Comparison with the EecSeq method
In
general, our method has some similarity to the expressed exome capture
sequencing (EecSeq) recently presented by Puritz and Lotterhos
(2017),
because our FLc-Capture method and
EecSeq both prepare homemade cDNA probes from expressed mRNAs and use
them to capture target sequences from genomic libraries. However,
FLc-Capture also has two apparent differences to EecSeq. First, these
two methods have a different focus on capturing genomic targets, so that
the requirement of the cDNA probes are different.

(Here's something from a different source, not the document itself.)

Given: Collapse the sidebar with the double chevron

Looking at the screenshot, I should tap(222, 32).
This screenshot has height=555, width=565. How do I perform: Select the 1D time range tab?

EecSeq only focuses on capturing
coding sequences, so using fragmented cDNA probes is sufficient because
fragmented cDNAs can essentially cover most coding regions. While
FLc-Capture aims to capture both coding and noncoding sequences, so
using the SMART technology to synthesize full-length cDNAs is critical
because the full-length cDNA contains not only ORF (coding), but also
UTR (noncoding) regions. Second, the application scenarios of these two
methods are different. EecSeq generates genome-wide exome-derived SNP
data, which is more suitable for identifying loci under selection at the
population level to understand the genetic basis of adaptation.
While
FLc-Capture generates genome-scale sequence data, which is better suited
to infer the evolutionary relationships for organisms across multiple
phylogenetic scales. The unique feature of simultaneously collecting
coding and noncoding sequences makes FLc-Capture advantageous in
studying difficult phylogenetic questions (e.g., rapid radiation).